What to work on> Without including any images, please transcribe all the lines below exactly.
________________________________________
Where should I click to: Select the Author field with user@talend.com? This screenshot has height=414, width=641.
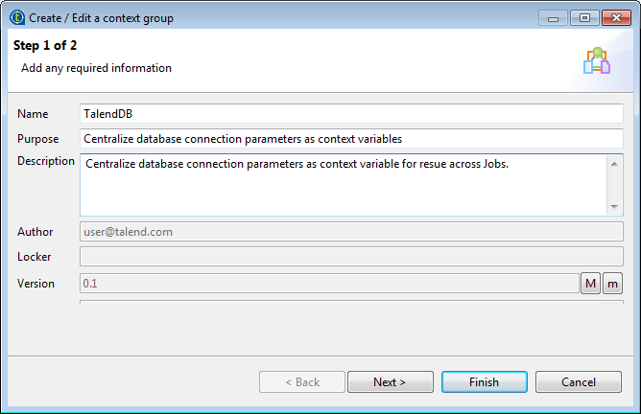(351, 231)
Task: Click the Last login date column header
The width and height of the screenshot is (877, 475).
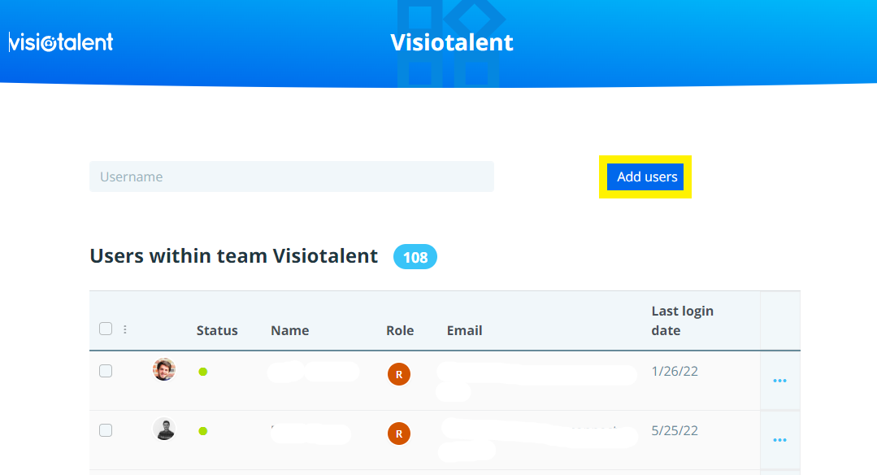Action: (x=682, y=320)

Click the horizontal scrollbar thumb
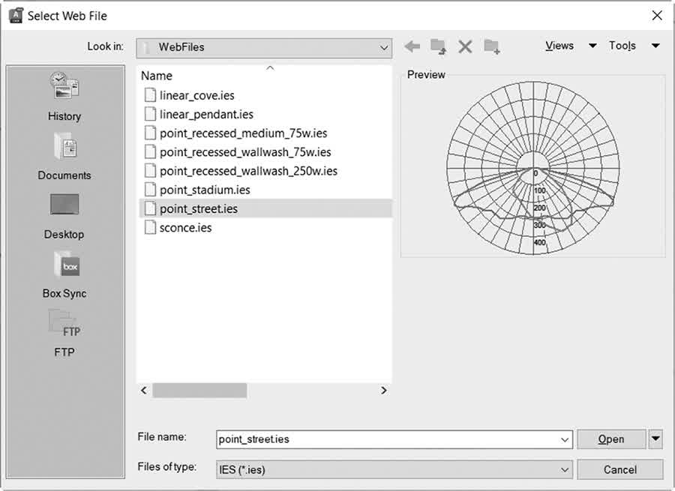[200, 391]
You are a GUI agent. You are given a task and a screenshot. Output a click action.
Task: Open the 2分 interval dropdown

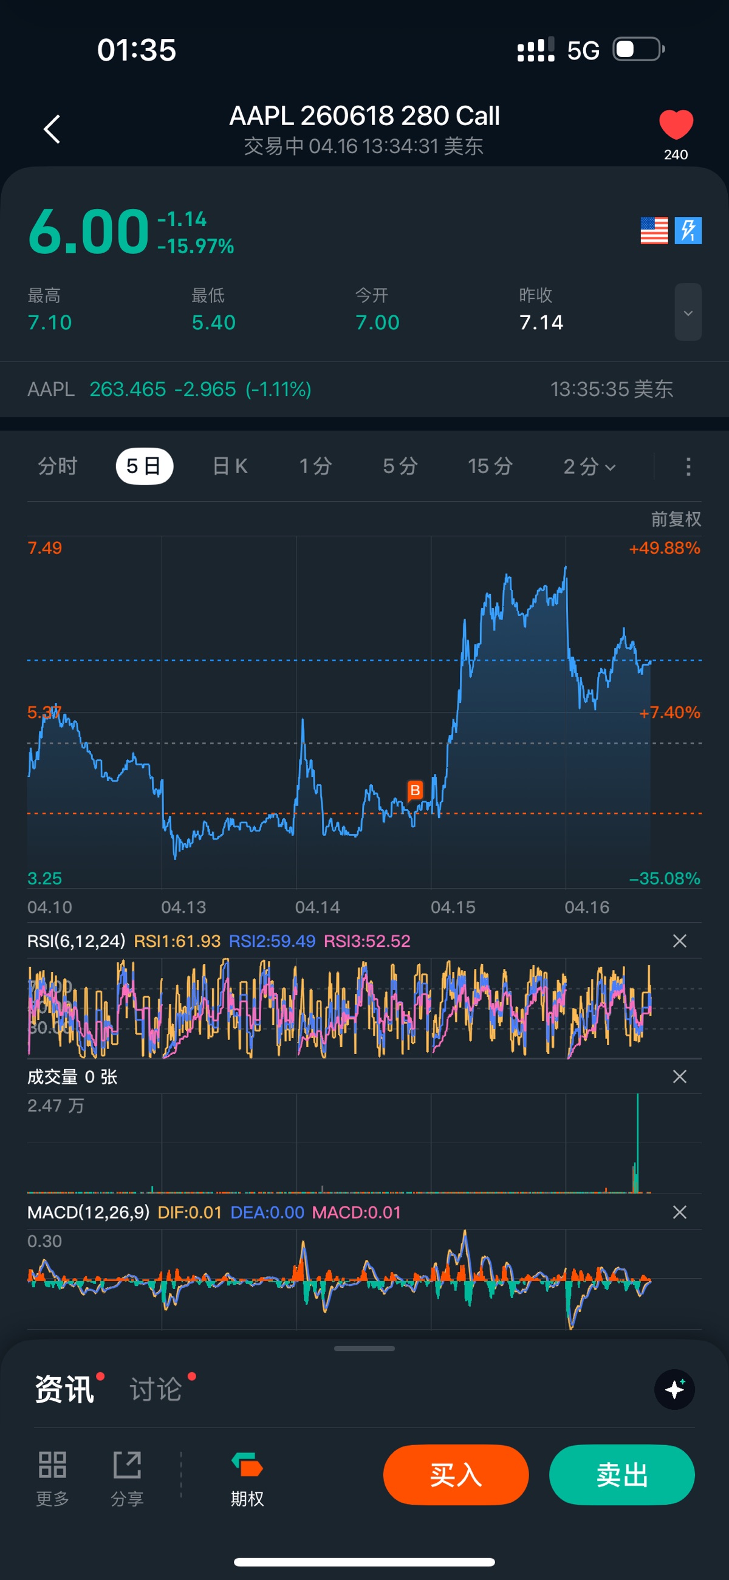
________________________________________
Exercise solution>
Where should I click to: Select the Author field with user@talend.com? This screenshot has height=414, width=641.
(351, 231)
Task: Click the Last login date column header
The width and height of the screenshot is (877, 475).
Action: (x=682, y=320)

Click the horizontal scrollbar thumb
[200, 391]
You are a GUI agent. You are given a task and a screenshot. Output a click action.
Task: Open the 2分 interval dropdown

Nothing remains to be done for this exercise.